1 anno
Oggi è il compleanno del mio libro.
Esattamente un anno fa, verso le sette di sera, di ritorno da un viaggio a Vicenza, mi precipitavo in libreria per vedere se era vero. La pila dei volumi odorosi di carta nuova era lì. Ho provato un’emozione grande che ha similitudini solo con la nascita di mio figlio.
Però in questo caso era diverso. Lì davanti non c’era una creatura autonoma, distinta da me. Era come se avessi partorito una parte di me stessa.
Mi sono sentita così anche quando ho esposto i miei quadri: nuda, indifesa, offerta all’indagine di chi di me non sapeva nulla. E come i corpi che dipingevo erano senza volto, così il libro era fatto di parole mute.
Se ho imparato qualcosa grazie a questa esperienza è che chi ha letto il mio libro mi conosce meglio di chi magari mi vive a fianco da anni. E qualcuna di queste persone che è inciampata – magari per caso – in quelle pagine, è diventata parte della mia vita. Amici con i quali condivido un’intimità profonda, che amo e che mi amano in maniera tutta particolare.
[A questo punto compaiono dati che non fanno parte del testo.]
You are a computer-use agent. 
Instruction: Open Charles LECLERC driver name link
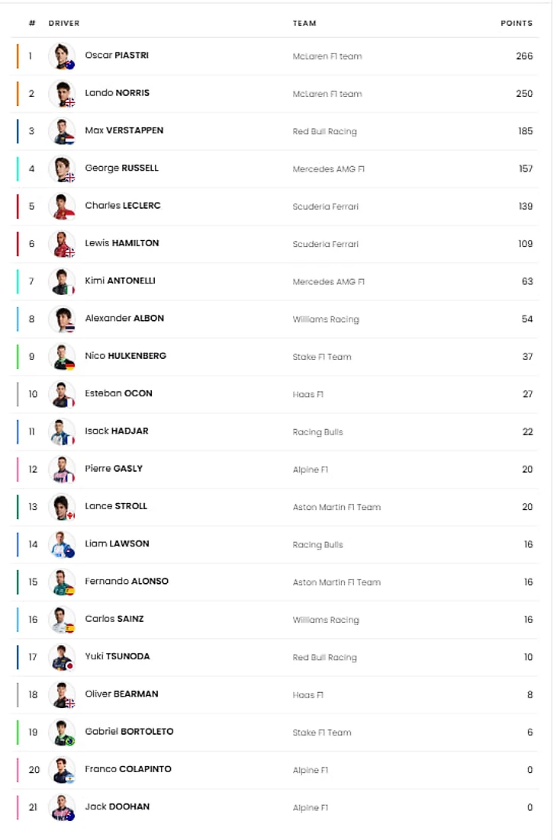tap(123, 205)
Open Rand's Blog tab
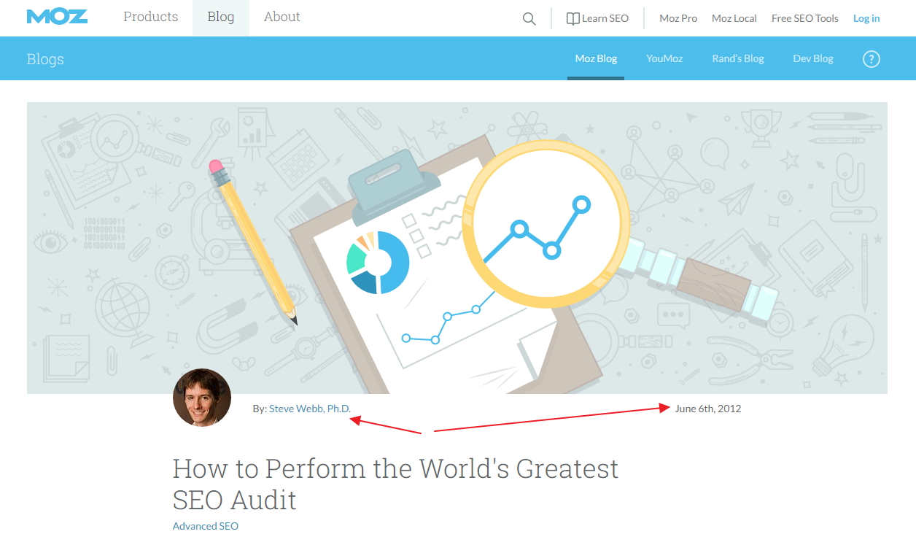The height and width of the screenshot is (545, 916). coord(738,58)
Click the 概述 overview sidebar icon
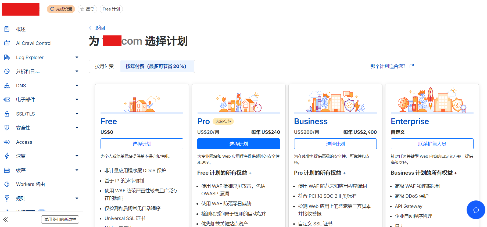This screenshot has width=487, height=227. point(7,29)
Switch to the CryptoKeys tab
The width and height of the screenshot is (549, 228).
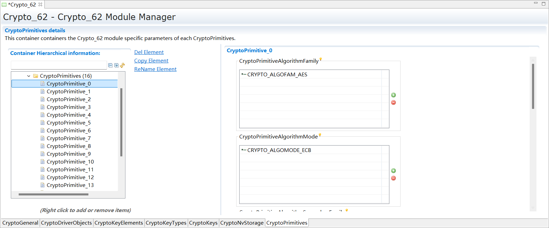click(203, 223)
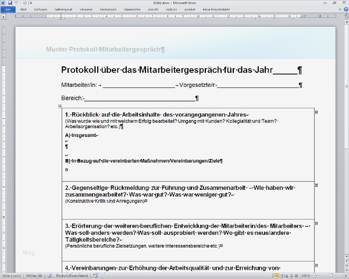Click the table move handle
Viewport: 349px width, 279px height.
pos(60,106)
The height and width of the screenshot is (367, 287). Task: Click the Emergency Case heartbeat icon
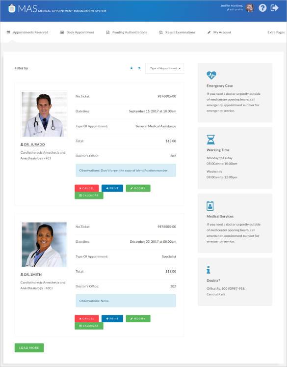211,75
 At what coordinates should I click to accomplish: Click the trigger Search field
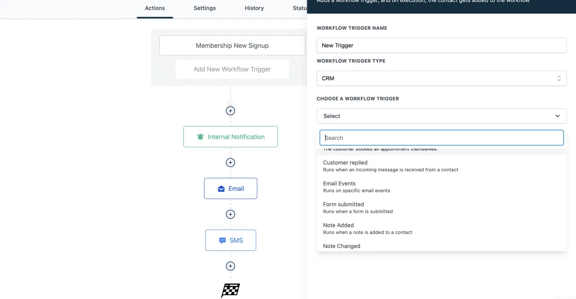[x=442, y=137]
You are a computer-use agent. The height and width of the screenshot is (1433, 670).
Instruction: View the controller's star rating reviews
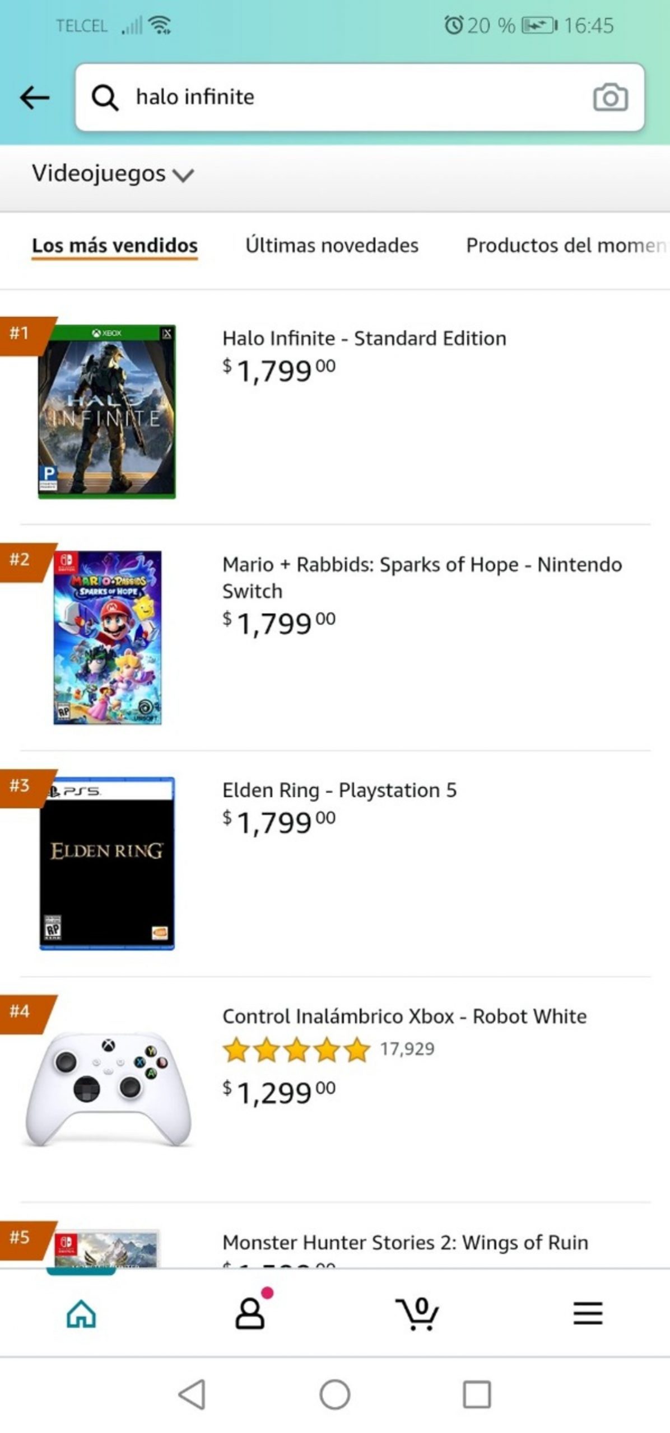pos(328,1049)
Alcuni, poi, di amici, li ho ritrovati. Magari perché un brandello di frase stampata era loro rimasta in gola da anni. Certo anche con loro ho un rapporto oggi molto più forte, più caldo.
A distanza di un anno, molte cose sono cambiate. E tutte – nel bene e nel male – le sento legate alla scrittura. Ho finito il secondo libro, il primo romanzo. È stato un lavoro arduo, faticoso e che mi ha scavato dentro molto più di quanto non immaginassi. In questo periodo ho messo mano a qualcosa di nuovo.
Non so cosa sarà successo di qui a un anno. Ma sono certa che la scrittura mi sarà compagna.